_What you need to do_: Omitting all images, set down every line below exactly as it appears.

Collected data entries:
╭──
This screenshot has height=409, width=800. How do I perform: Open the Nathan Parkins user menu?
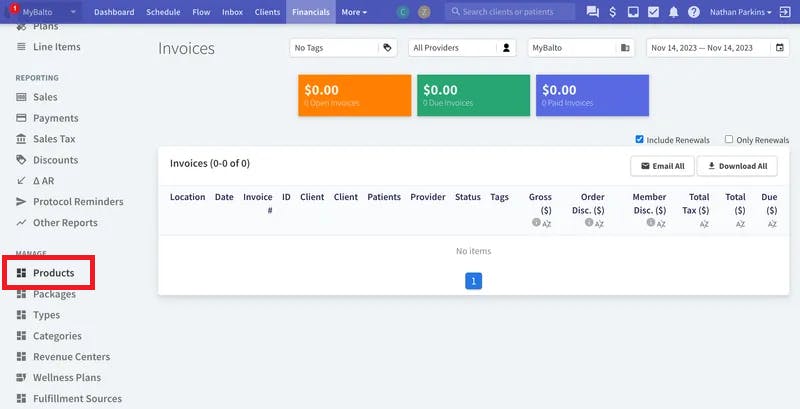740,12
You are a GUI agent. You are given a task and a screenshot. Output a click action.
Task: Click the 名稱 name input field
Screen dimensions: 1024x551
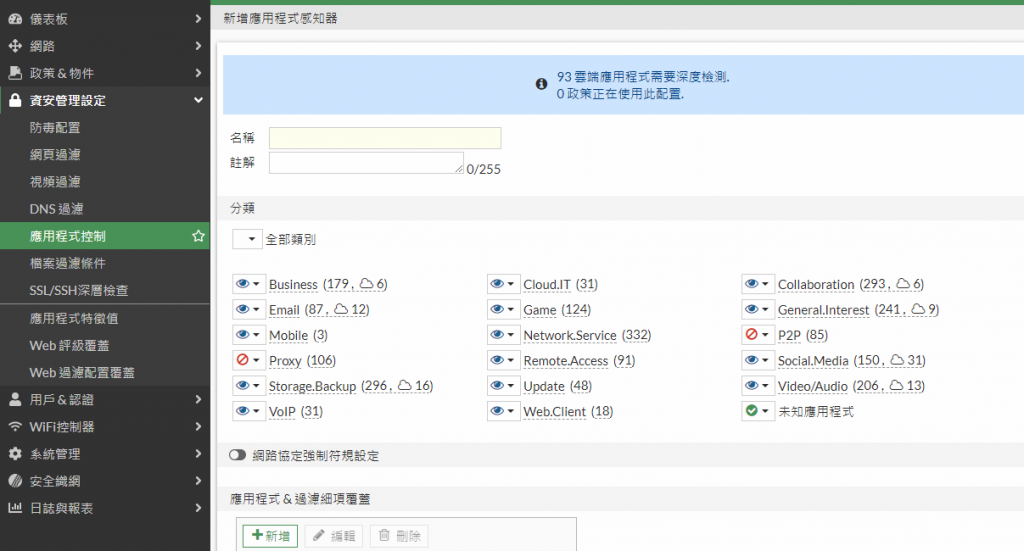pyautogui.click(x=385, y=138)
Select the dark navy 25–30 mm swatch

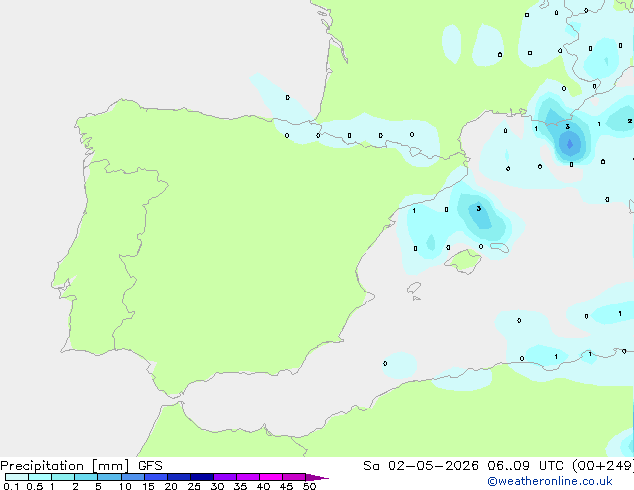click(202, 477)
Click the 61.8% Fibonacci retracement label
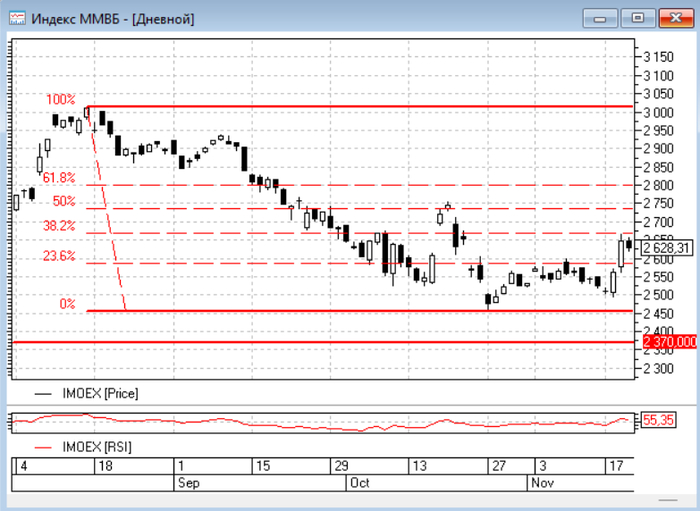Screen dimensions: 700x511 coord(59,177)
╰──
_Your response_:
This screenshot has height=409, width=800. How do I perform: Open the Nathan Parkins user menu?
740,12
You are a GUI agent. You are given a task and a screenshot. Output a click action.
Task: Click the 名稱 name input field
Screen dimensions: 1024x551
pyautogui.click(x=385, y=138)
Select the dark navy 25–30 mm swatch

click(202, 477)
Click the 61.8% Fibonacci retracement label
Screen dimensions: 700x511 coord(59,177)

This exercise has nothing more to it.